Kaliani Lyle, Equality & Human Rights Commission Scotland Commissioner said :
‘Despite shifts in public opinion and indeed legislation in the UK, same-sex couples in Scotland continue to be denied access to marriage itself. It’s clear from statistics that there is not only a growing demand for same-sex marriage, but that public opinion is also increasingly positive, with a majority of people now supporting the option of same-sex marriage. Scotland now has the opportunity to lead the way in terms of legislative foresight and equality, and the new Scottish Government will have the opportunity to deliver fair and equal marriage choices to all.
Tim Hopkins, Director of the Equality Network said :
‘There have been big improvements in the treatment of lesbian, gay, bisexual and transgender people in the past 20 years, but we remain the only group of people banned from marrying. We only have the choice of civil partnership, which was introduced to mark us out as not worthy of marriage itself. The same choices should be available to all couples, mixed-sex and same-sex’.
For press enquiries contact the Equality and Human Rights Commission : Deborah Cowan on 0141 228 5938, Colin Macfarlane on 07970 541 369. If you would like to speak directly to Tim Hopkins, please call his mobile : 07747 108 967.
Notes to editors:
- As the law stands, section 5(4)(e) of the Marriage (Scotland) Act 1977 explicitly prohibits marriage from taking place between a same-sex couple, restricting it to mixed-sex partnerships only. In the same way, section 86(1)(a) of the Civil Partnership Act 2004 specifically excludes mixed-sex couples by restricting civil partnerships to same-sex partners only.
- Poll figures and statistics taken from The Scottish and British Social Attitudes Surveys
- The Equal Marriage Symposium was hosted by the Equality and Human Rights Commission in partnership with The Equality Network and LGBT Youth Scotland. The report was written by Cambium Advocacy.
The Equality and Human Rights Commission is a statutory body established under the Equality Act 2006, which took over the responsibilities of Commission for Racial Equality, Disability Rights Commission and Equal Opportunities Commission. It is the independent advocate for equality and human rights in Britain. It aims to reduce inequality, eliminate discrimination, strengthen good relations between people, and promote and protect human rights.

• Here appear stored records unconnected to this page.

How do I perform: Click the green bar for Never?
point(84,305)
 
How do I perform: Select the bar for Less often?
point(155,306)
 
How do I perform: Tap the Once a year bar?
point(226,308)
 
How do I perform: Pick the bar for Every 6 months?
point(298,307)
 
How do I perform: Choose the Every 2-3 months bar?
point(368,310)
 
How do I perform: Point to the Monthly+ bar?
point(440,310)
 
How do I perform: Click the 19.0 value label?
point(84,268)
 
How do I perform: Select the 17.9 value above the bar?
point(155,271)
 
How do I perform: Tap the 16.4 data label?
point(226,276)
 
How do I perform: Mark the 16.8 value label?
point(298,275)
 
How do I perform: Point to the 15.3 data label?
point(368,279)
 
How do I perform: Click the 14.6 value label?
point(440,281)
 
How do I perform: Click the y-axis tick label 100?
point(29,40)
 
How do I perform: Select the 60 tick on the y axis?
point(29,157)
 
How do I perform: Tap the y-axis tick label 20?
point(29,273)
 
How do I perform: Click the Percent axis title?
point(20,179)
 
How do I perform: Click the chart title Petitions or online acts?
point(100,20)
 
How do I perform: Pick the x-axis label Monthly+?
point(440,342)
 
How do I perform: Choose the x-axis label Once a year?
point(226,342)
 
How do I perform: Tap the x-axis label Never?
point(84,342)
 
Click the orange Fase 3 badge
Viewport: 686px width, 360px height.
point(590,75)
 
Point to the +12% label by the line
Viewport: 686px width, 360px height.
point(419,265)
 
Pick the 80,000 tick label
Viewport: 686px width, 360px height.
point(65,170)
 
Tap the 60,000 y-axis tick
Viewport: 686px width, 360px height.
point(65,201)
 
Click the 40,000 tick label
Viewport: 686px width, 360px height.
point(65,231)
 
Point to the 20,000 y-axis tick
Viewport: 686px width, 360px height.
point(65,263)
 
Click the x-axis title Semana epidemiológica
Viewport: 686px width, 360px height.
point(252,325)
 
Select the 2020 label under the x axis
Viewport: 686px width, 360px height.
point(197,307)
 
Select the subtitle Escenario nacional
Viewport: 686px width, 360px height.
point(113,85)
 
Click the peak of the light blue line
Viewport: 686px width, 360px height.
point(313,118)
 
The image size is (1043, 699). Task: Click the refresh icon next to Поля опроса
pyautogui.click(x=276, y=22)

The Commission enforces equality legislation on age, disability, gender reassignment, marriage and civil partnership, pregnancy and maternity, race, religion or belief, sex, sexual orientation, and encourages compliance with the Human Rights Act. It also gives advice and guidance to businesses, the voluntary and public sectors, and to individuals.
The Equality Network is a national organisation in Scotland working for lesbian, gay, bisexual and transgender (LGBT) equality. The Equality Network’s work includes campaigning, community development, information provision, policy advice, training, research, Scottish Transgender Alliance policy and community support projects, and intersectional equality issues including for minority ethnic LGBT people.
LGBT Youth Scotland was established in Edinburgh in 1989 and is now a national youth organisation committed to championing the inclusion of lesbian, gay, bisexual and transgender young people in the life of Scotland. LGBT Youth Scotland work to improve the health and wellbeing of LGBT youth and LGBT communities in Scotland.